▶ **WORK INSTRUCTIONS**: Retype the whole listing verbatim and keep the pictures out of it.
--- EXERCISE INPUT Enclosed Below ---
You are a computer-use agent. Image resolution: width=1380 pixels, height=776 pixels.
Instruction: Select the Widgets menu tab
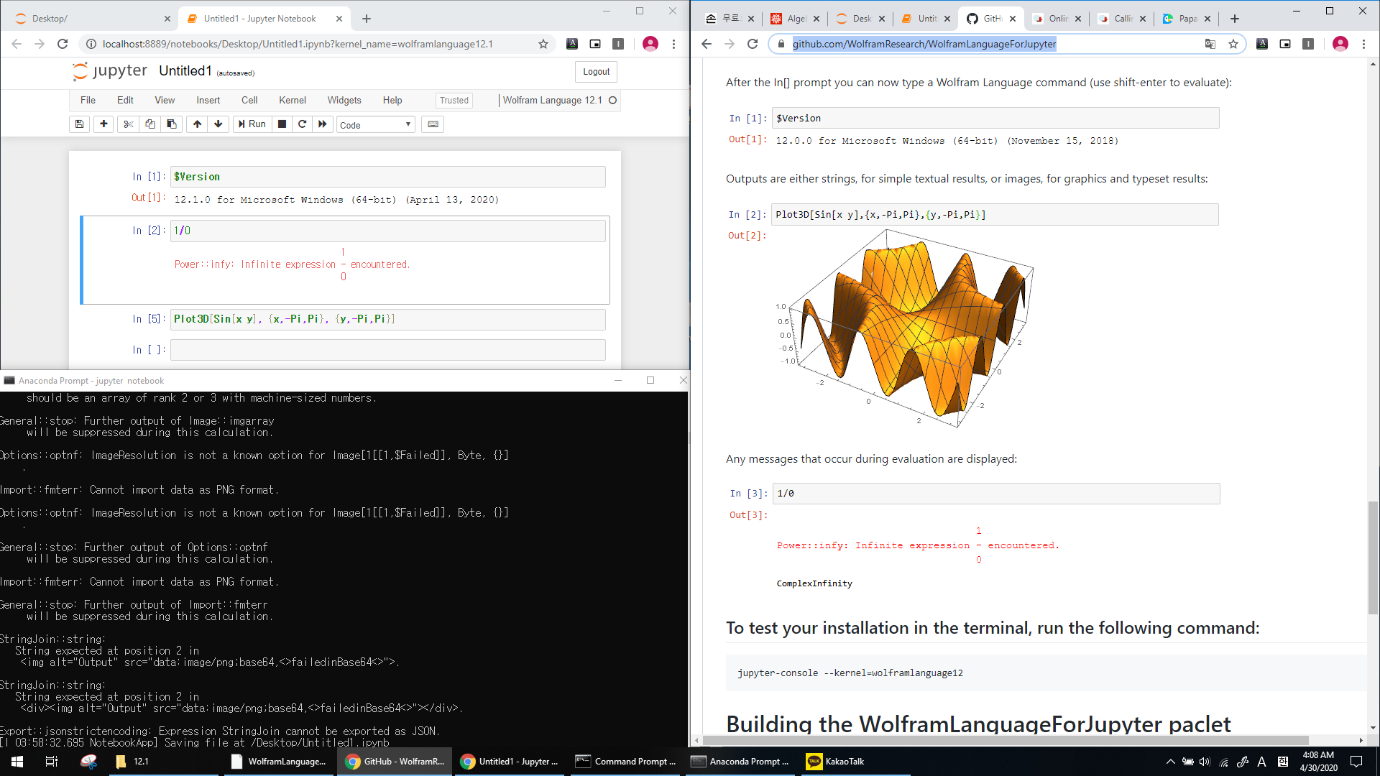[x=344, y=99]
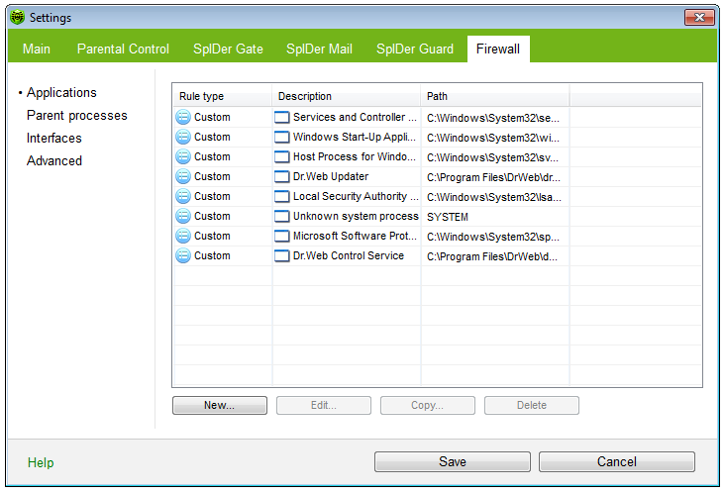Click the window icon beside Microsoft Software Protection
Viewport: 725px width, 493px height.
[282, 236]
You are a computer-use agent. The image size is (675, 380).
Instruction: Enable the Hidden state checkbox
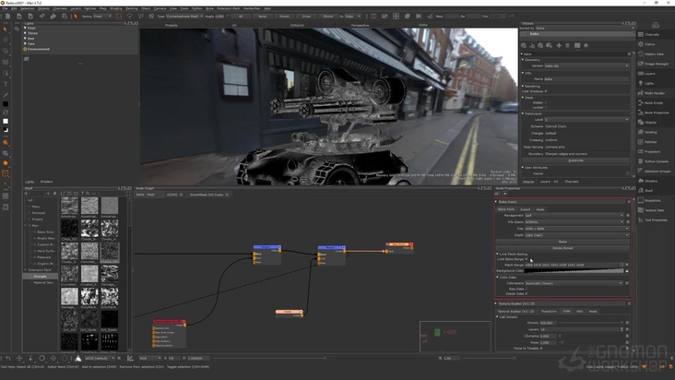pyautogui.click(x=546, y=101)

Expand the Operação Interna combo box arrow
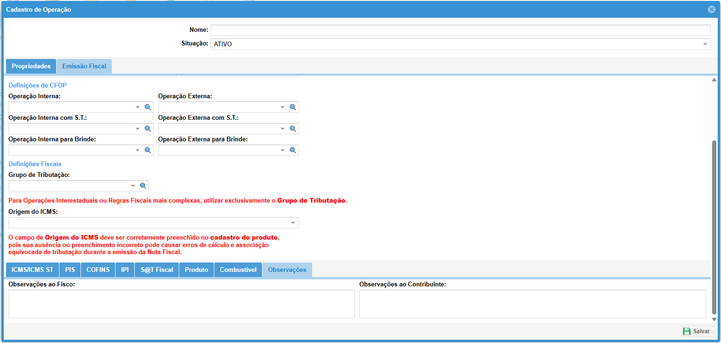click(x=138, y=107)
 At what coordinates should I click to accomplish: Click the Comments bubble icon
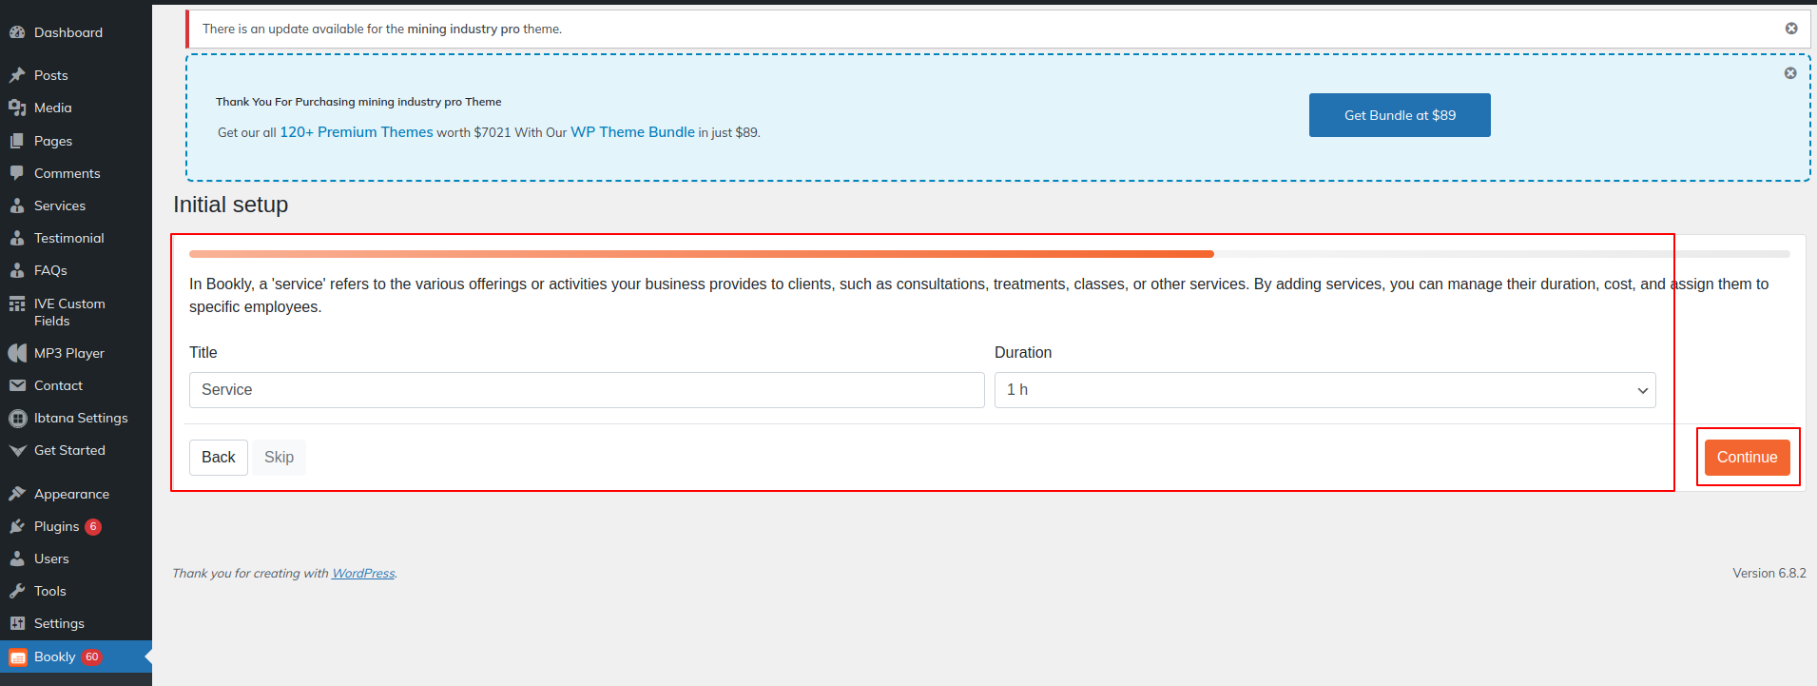tap(17, 173)
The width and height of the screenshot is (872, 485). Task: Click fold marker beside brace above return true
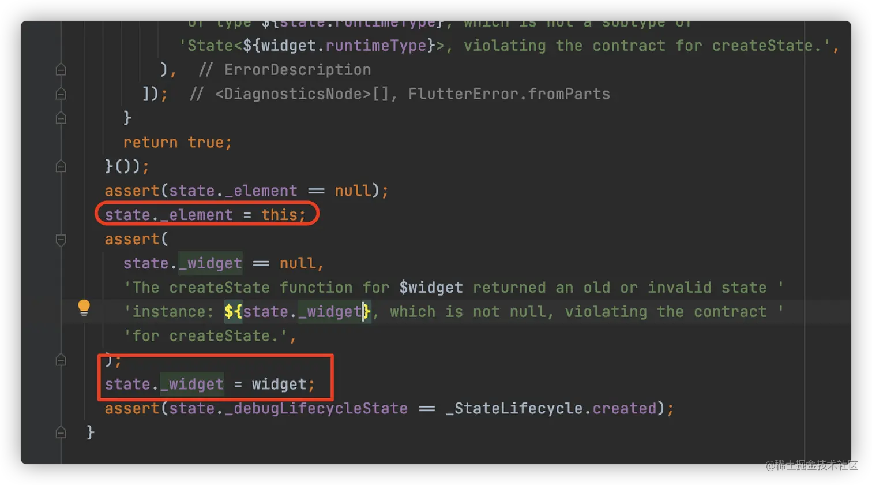point(61,118)
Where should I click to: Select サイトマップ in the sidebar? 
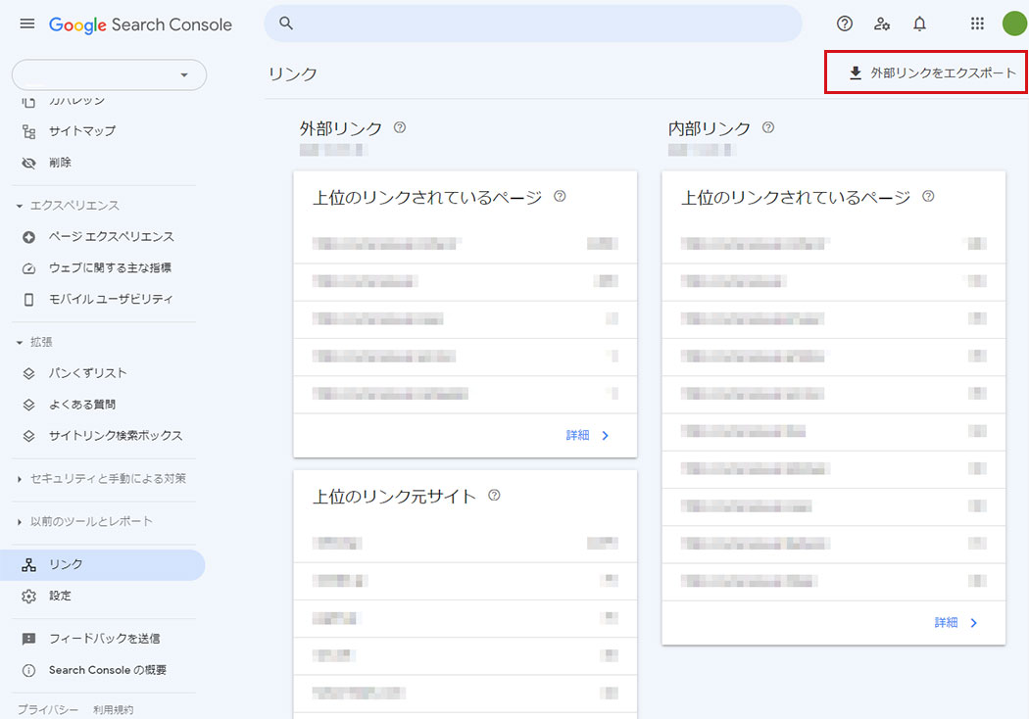tap(81, 131)
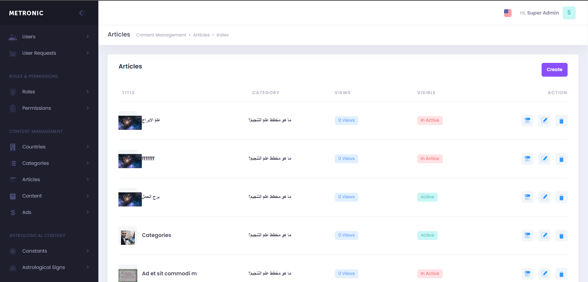Viewport: 588px width, 282px height.
Task: Delete the first article using trash icon
Action: [x=561, y=121]
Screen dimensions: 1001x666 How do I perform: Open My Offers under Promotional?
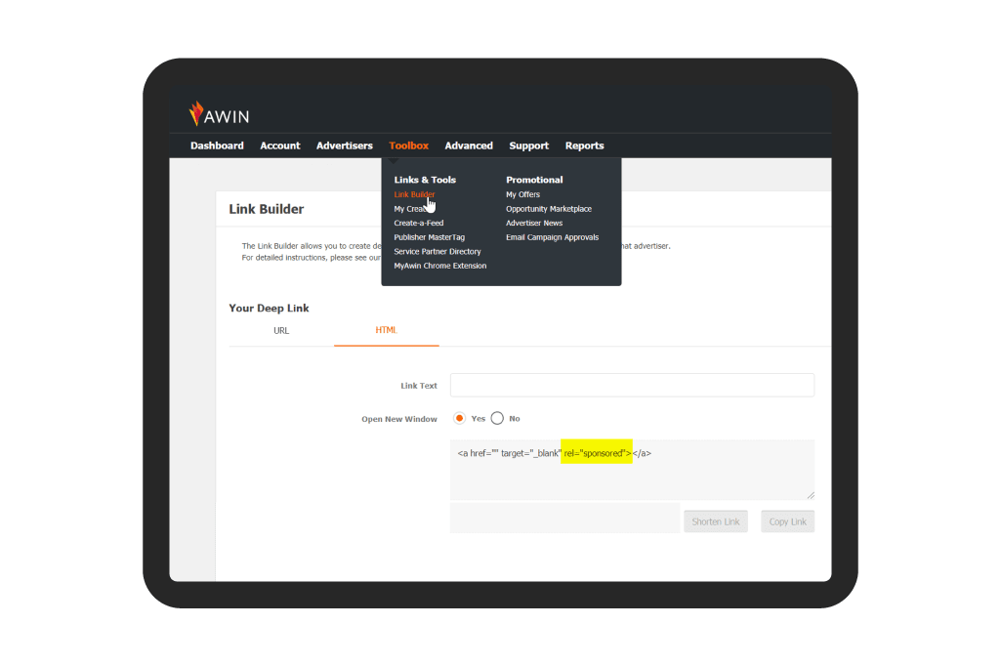coord(522,194)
--- End of Enclosed EXERCISE INPUT ---
▶ **ANSWER SPACE**:
You are a computer-use agent. Image resolution: width=1380 pixels, height=776 pixels.
Instruction: Select the Widgets menu tab
[x=344, y=99]
Click the window icon beside Microsoft Software Protection
Viewport: 725px width, 493px height.
[282, 236]
You are a computer-use agent. The image size is (675, 380).
Instruction: Enable the Hidden state checkbox
pyautogui.click(x=546, y=101)

Expand the Operação Interna combo box arrow
click(x=138, y=107)
 At what coordinates should I click to accomplish: Click the Comments bubble icon
tap(17, 173)
The width and height of the screenshot is (872, 485). Task: Click fold marker beside brace above return true
point(61,118)
Where should I click to: Select サイトマップ in the sidebar? 
tap(81, 131)
Viewport: 588px width, 282px height.
Task: Delete the first article using trash icon
Action: [x=561, y=121]
Screen dimensions: 1001x666 How do I perform: Open My Offers under Promotional?
coord(522,194)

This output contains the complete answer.